OPDRACHT :: Zet de regels om naar een JSON-lijst van strings, met één string per regel en zonder lege regels. Begin bij de regel met "The height and width of the screenshot is (358, 600)." en stop na de regel met "Action: [95, 12]".

INVOERREGELS ::
= = = = =
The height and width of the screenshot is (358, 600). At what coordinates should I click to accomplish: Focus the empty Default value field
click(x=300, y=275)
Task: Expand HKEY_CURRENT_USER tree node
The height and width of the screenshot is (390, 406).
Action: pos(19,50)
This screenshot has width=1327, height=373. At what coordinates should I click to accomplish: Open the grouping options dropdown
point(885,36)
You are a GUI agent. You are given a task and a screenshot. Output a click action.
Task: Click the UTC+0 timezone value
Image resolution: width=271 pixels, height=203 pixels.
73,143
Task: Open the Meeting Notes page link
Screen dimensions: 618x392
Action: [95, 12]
= = = = =
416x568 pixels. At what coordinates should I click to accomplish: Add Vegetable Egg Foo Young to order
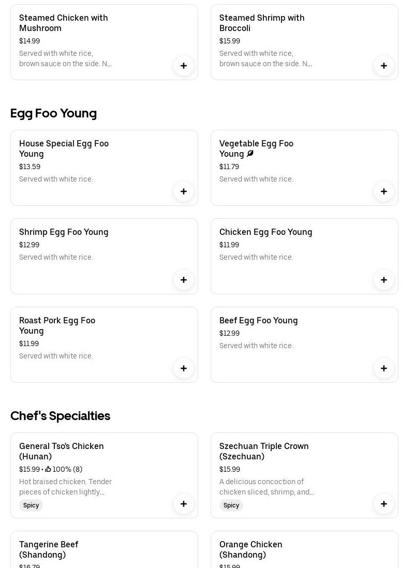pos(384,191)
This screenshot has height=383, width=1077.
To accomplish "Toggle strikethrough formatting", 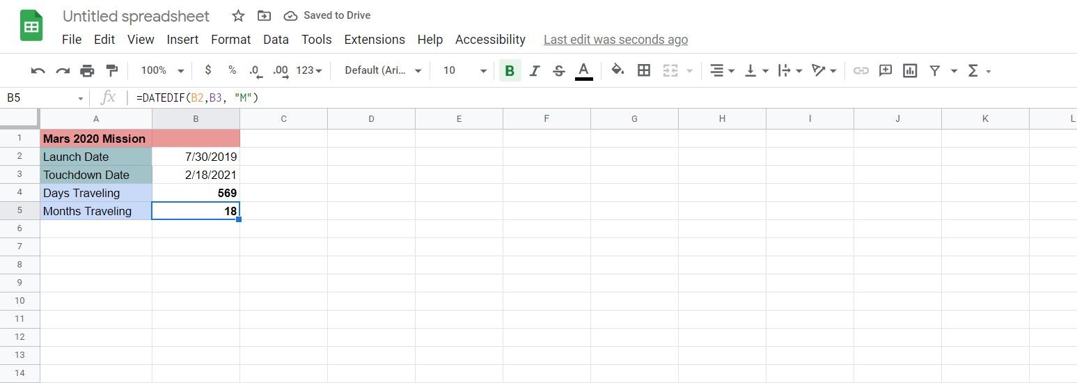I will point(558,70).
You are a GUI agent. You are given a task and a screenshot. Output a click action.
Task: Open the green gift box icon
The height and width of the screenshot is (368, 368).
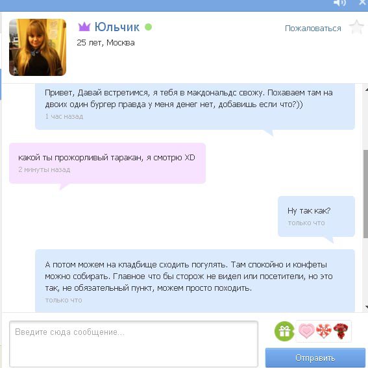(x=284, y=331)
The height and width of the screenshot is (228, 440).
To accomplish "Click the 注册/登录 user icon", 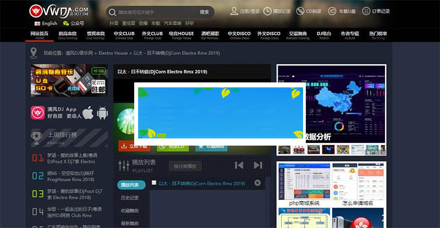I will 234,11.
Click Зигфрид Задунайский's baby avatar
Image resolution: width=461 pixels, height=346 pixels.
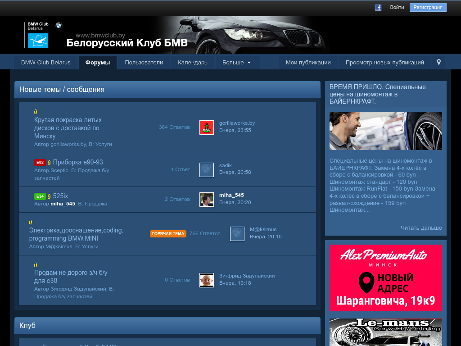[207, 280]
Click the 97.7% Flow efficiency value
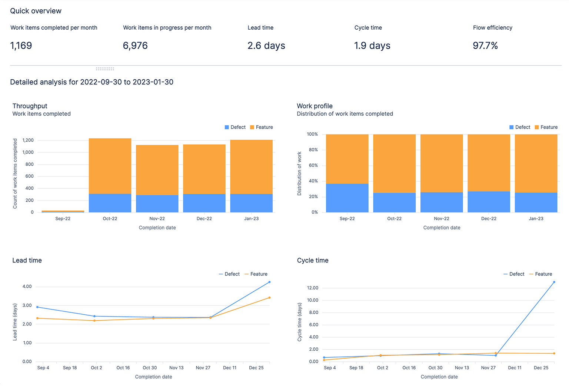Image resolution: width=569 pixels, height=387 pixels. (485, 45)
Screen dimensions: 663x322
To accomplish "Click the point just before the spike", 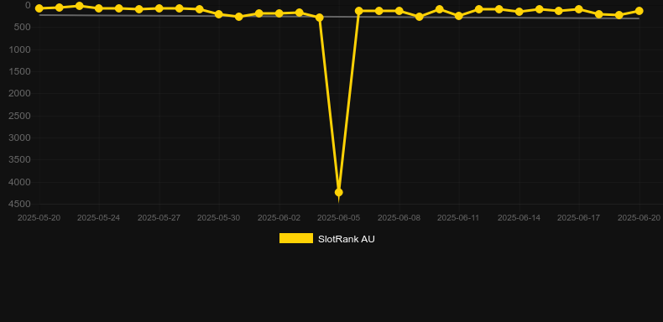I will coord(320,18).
= = = = =
RESULTAAT ::
[
  "The height and width of the screenshot is (358, 600). At what coordinates should I click to accomplish: Focus the empty Default value field",
  "click(x=300, y=275)",
  "Task: Expand HKEY_CURRENT_USER tree node",
  "The height and width of the screenshot is (390, 406).",
  "Action: pos(19,50)",
  "This screenshot has width=1327, height=373. At what coordinates should I click to accomplish: Open the grouping options dropdown",
  "point(885,36)",
  "You are a GUI agent. You are given a task and a screenshot. Output a click action.",
  "Task: Click the UTC+0 timezone value",
  "Image resolution: width=271 pixels, height=203 pixels.",
  "73,143",
  "Task: Open the Meeting Notes page link",
  "Screen dimensions: 618x392",
  "Action: [95, 12]"
]